住宅では、数十年昔は「布基礎」と呼ばれる工法でしたが、いろいろな弊害から「ベタ基礎」を用いられるようになりました。
基礎工法の種類
布基礎工法は、建物の構造で土台と呼ばれる部分にのみ基礎を設け、「線で建物を支える」というイメージです。
布基礎工法
◆メリット
ベタ基礎に比べコストが抑えられる。
(鉄筋やコンクリートの量が少なくて済む)
◆デメリット
湿気が上がりやすい。
線で建物を支える為、力が部分的に集中してコンクリートにクラックや、ひどい場合は破断しそこから雨水やシロアリが侵入し構造躯体を傷める。
ベタ基礎工法
ベタ基礎は、建物の形が全て基礎で「面で建物を支える」というイメージです。
◆メリット
面で支えるので建物の荷重を逃がす為、不同沈下を起こしにくい。
建物の床下をコンクリートで囲うので薬剤土壌処理と同等のシロアリ対策になる。
湿気が上がりにくく管理がしやすい。
全てに鉄筋が入っており、クラック(ヒビ)が入りにくい。
◆デメリット
布基礎に比べコストが高くなる。
ベタ基礎の施工方法
ベタ基礎(2回打設)
住宅基礎の多くは、コンクリートを2日に分けて流し込む2回打設のベタ基礎が一般的になります。
鉄筋を基礎の形と立上り部分を組上げます。その後、ベースと呼ばれる部分にコンクリートを流し込みます。数日間はコンクリートが固まるまで養生期間を取り、ベースが固まると立上り部分にコンクリートを流し込み数日間コンクリートが固まるのを待ち完成です。
住宅基礎では、一般的に施工されている工法の為、基礎工事業者も慣れていてミスが少ない。
しかし、コンクリートの特性として一度固まったコンクリートに新しいコンクリートを流し込んでも一体のコンクリートとなることがありません。このベースと立上り部分の継ぎ目を「打継」と呼びます。
地震の大きな揺れや台風などの風による小さな揺れによって「打継」部分に亀裂が入り、シロアリや雨水が侵入することにつながる可能性があります。シロアリが構造部分の土台を食べたり、雨水の侵入によって湿気が基礎内部(床下)に溜まり構造部分を傷める(朽ちらせる)ことにつながる可能性があります。
通常時
地震による基礎崩壊(亀裂)
台風など大きな風による崩壊(亀裂)
基礎の亀裂による被害
シロアリによる被害
シロアリは建物外部から侵入してきます。
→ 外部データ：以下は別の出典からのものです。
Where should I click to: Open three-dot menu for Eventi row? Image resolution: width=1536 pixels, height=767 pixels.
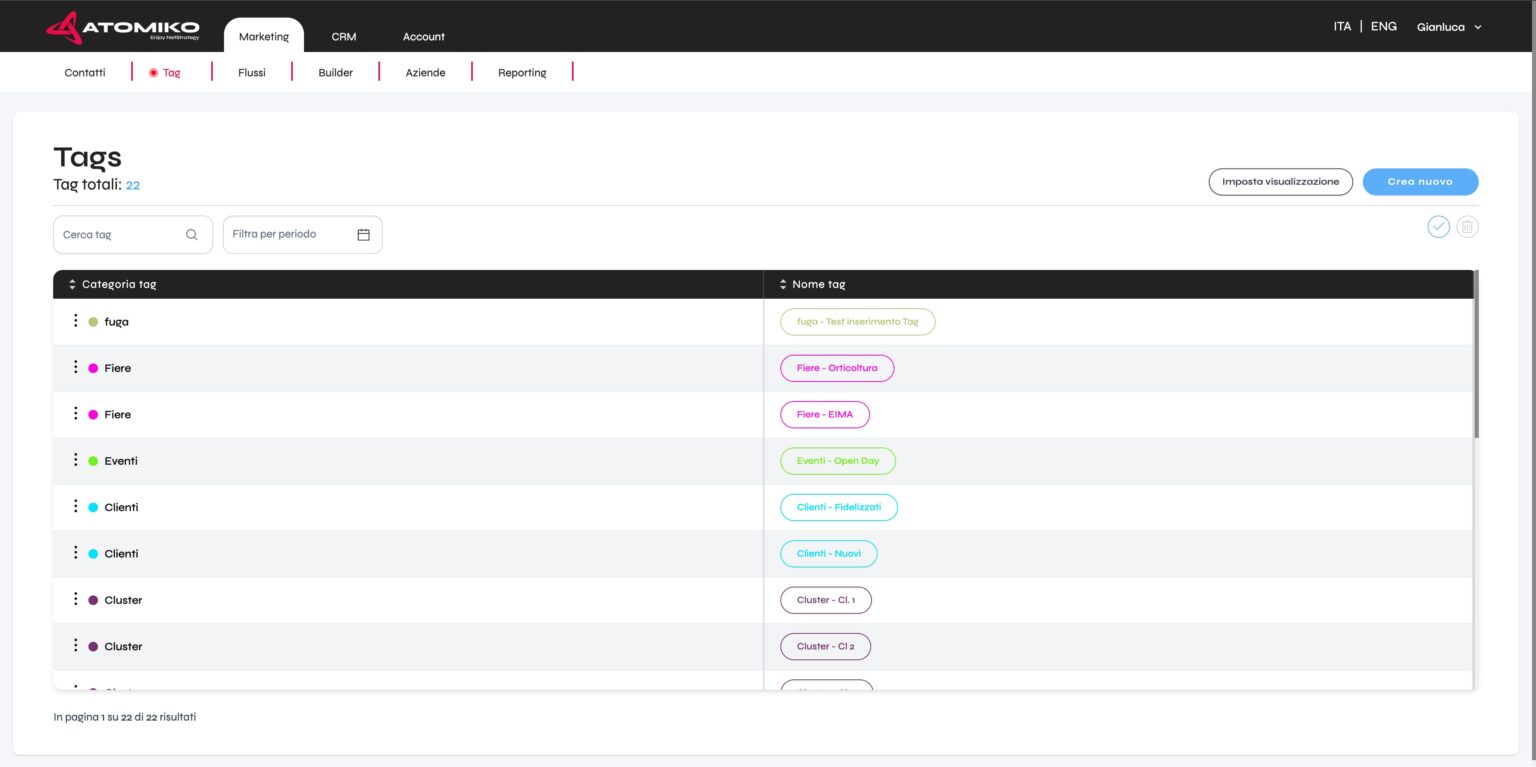(x=75, y=460)
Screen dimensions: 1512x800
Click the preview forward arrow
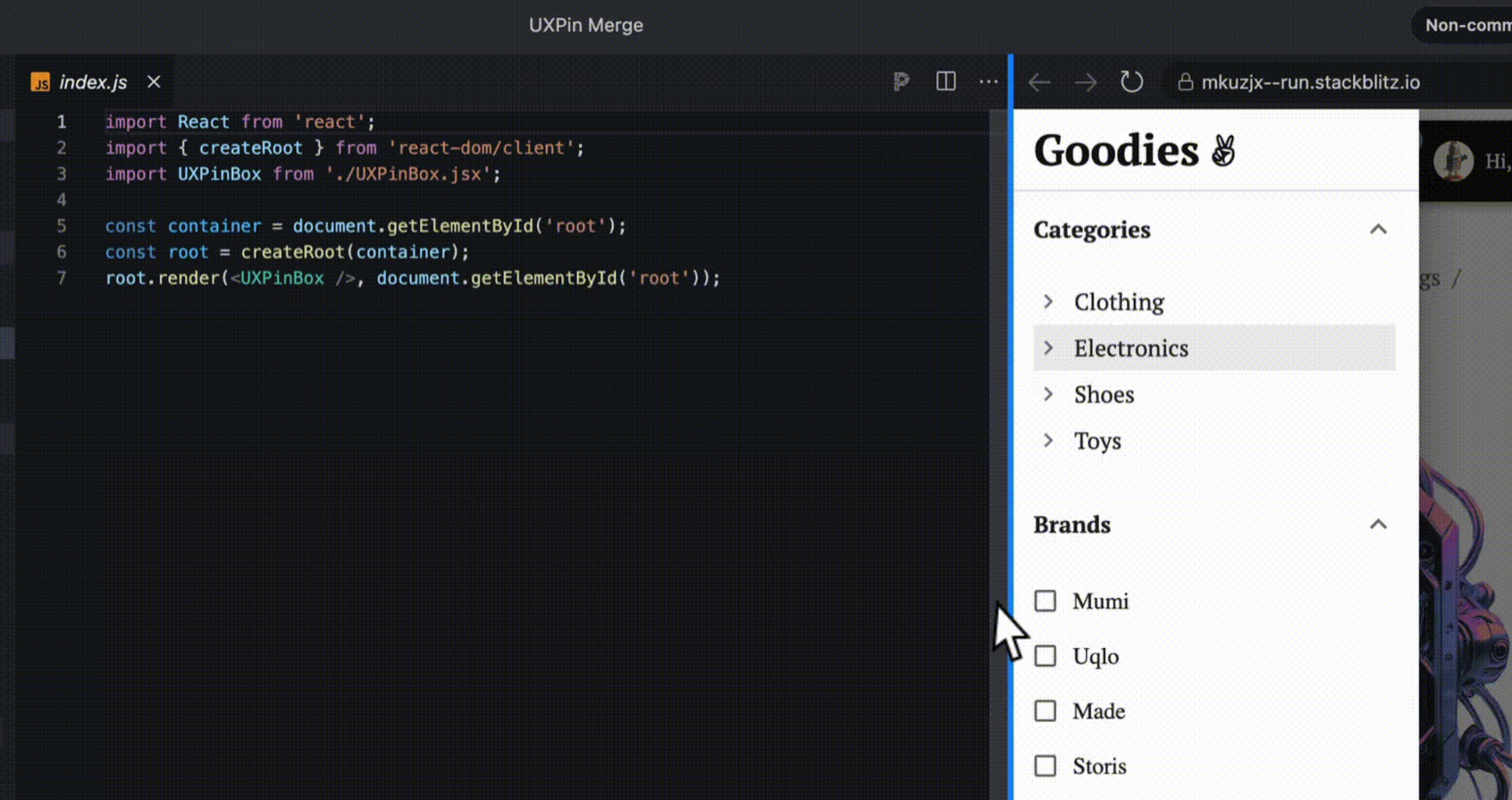coord(1085,82)
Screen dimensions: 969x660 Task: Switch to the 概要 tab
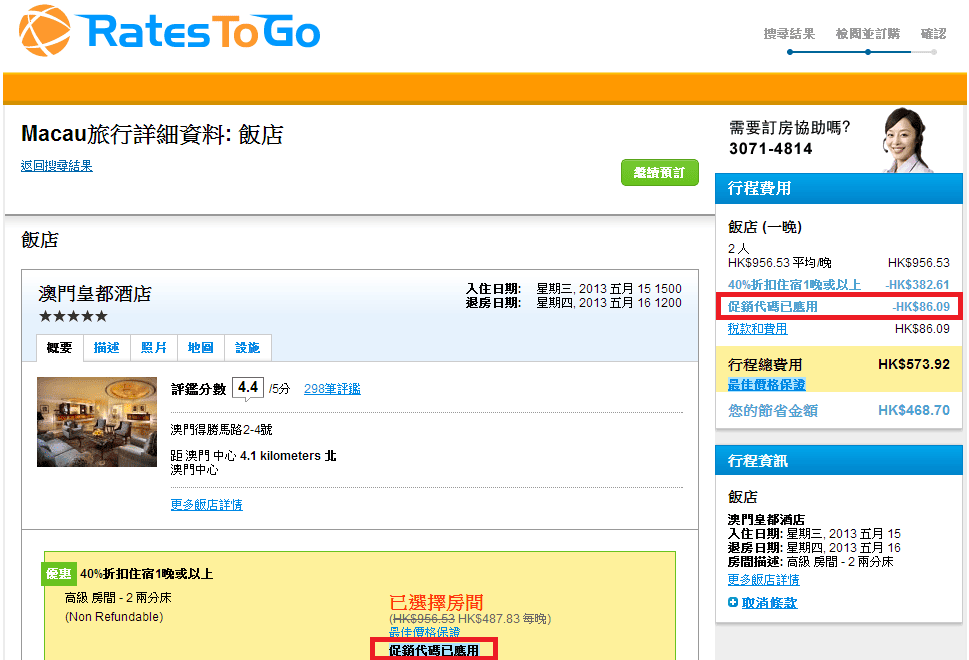coord(60,348)
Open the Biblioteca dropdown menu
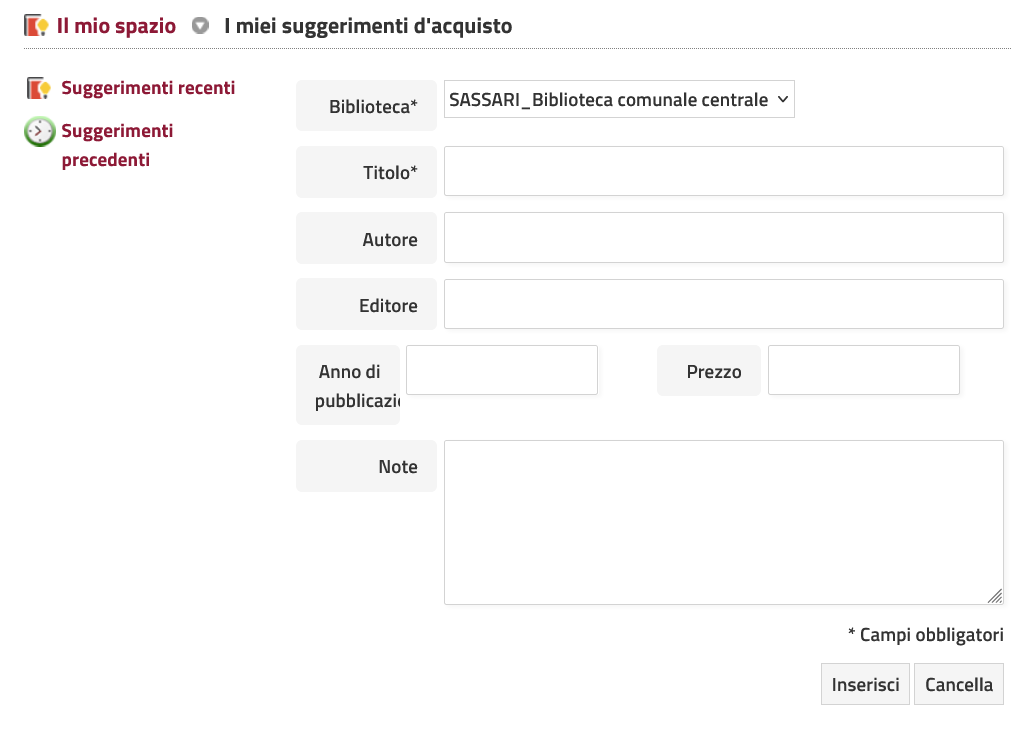Image resolution: width=1033 pixels, height=732 pixels. pyautogui.click(x=619, y=99)
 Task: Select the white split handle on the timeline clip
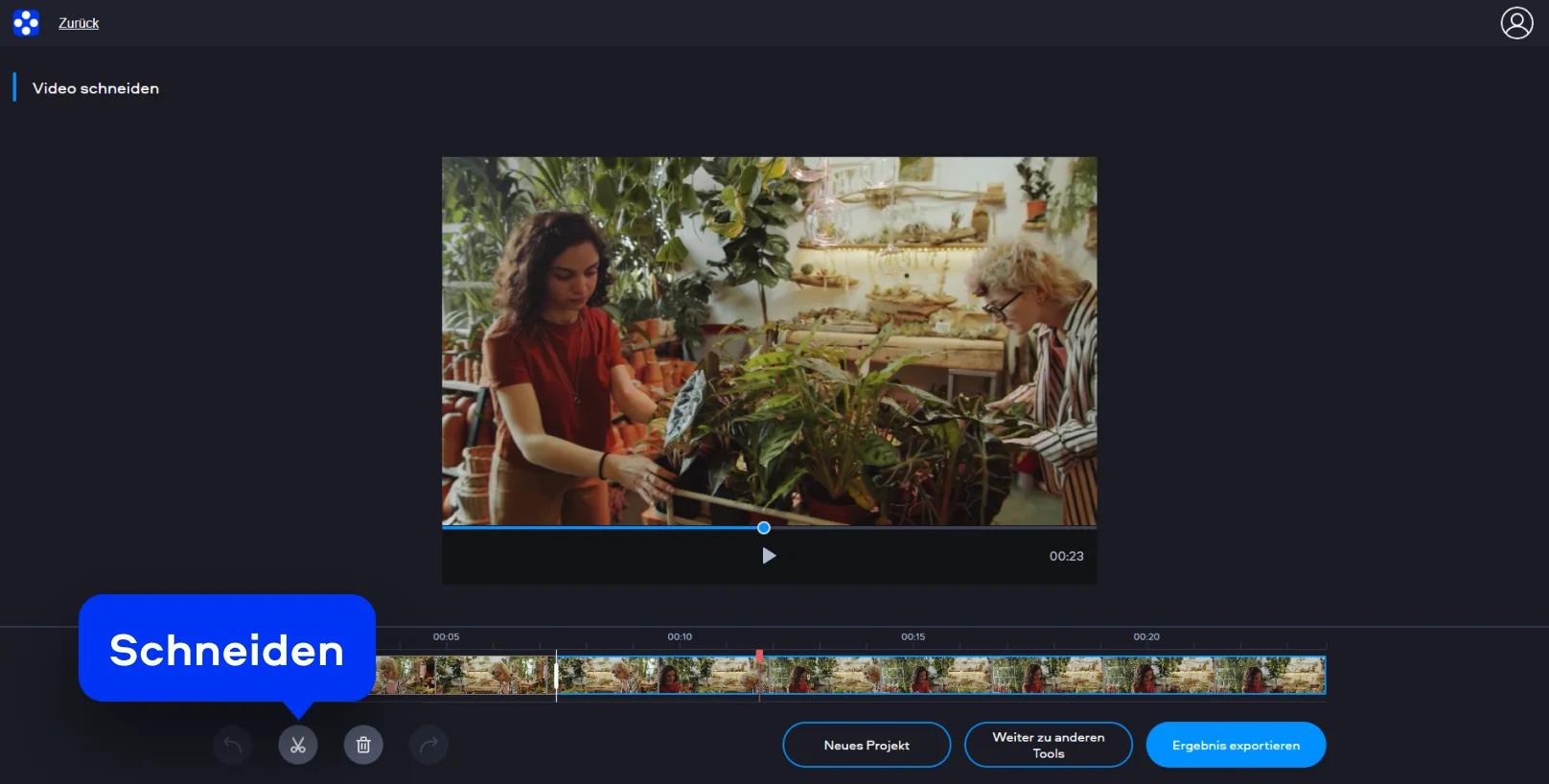click(556, 675)
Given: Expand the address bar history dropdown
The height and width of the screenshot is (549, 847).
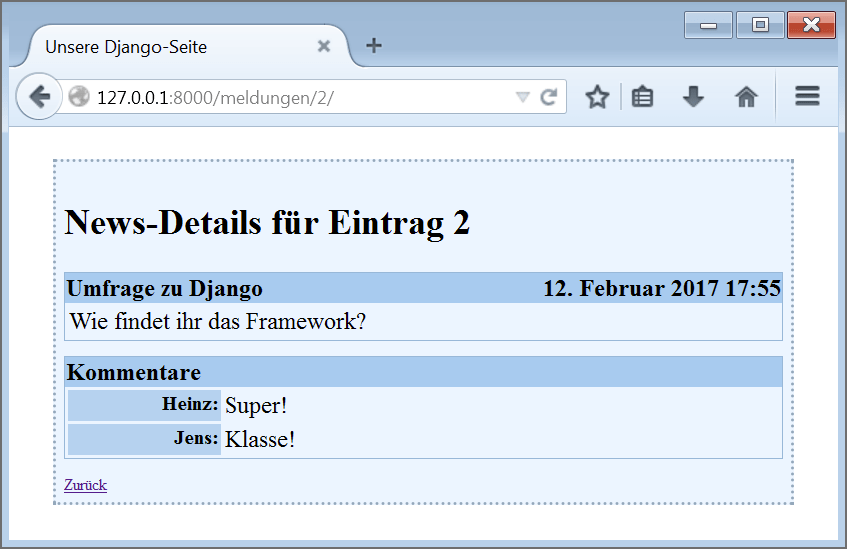Looking at the screenshot, I should 522,97.
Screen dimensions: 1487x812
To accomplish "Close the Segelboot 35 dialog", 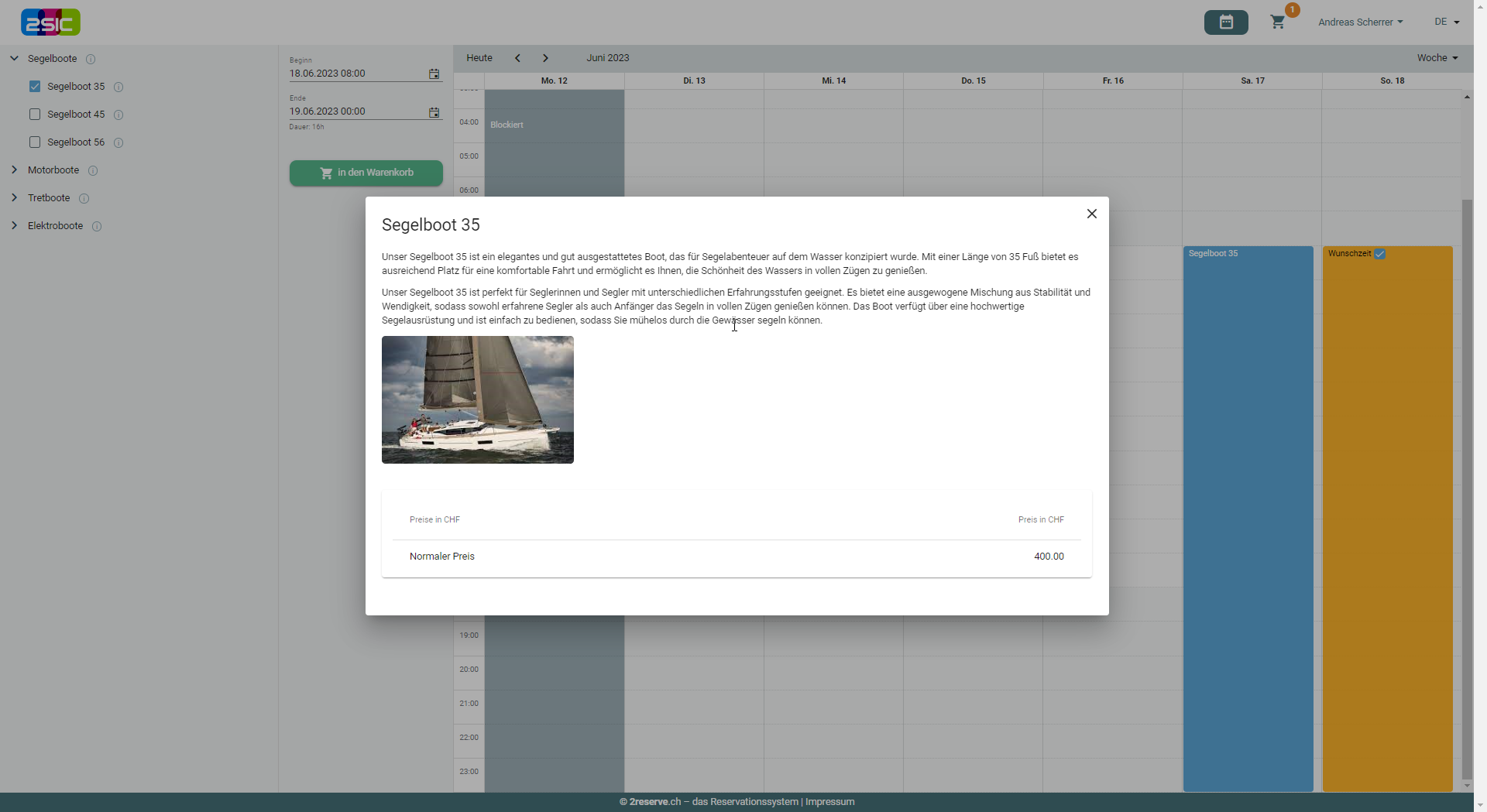I will (1091, 214).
一番侵入しやすい場所が、ジメジメしている土に近い部分である基礎です。
基礎に亀裂があるとその亀裂を辿って基礎内部(床下)に侵入し、構造である木を朽ちらせます。
出典元:日経アーキテクチュア
出典元:㈱エコパウダー
雨水の侵入による被害
基礎は、主にコンクリートと鉄筋でできています。その鉄筋の弱点は「水」です。
基礎の亀裂によって基礎内部に侵入た水が鉄筋に触れることで酸化し、サビが発生してコンクリートを破裂させることにつながります。基礎が脆弱化し地震や大きな地風などを受けると被害を大きくする恐れがあります。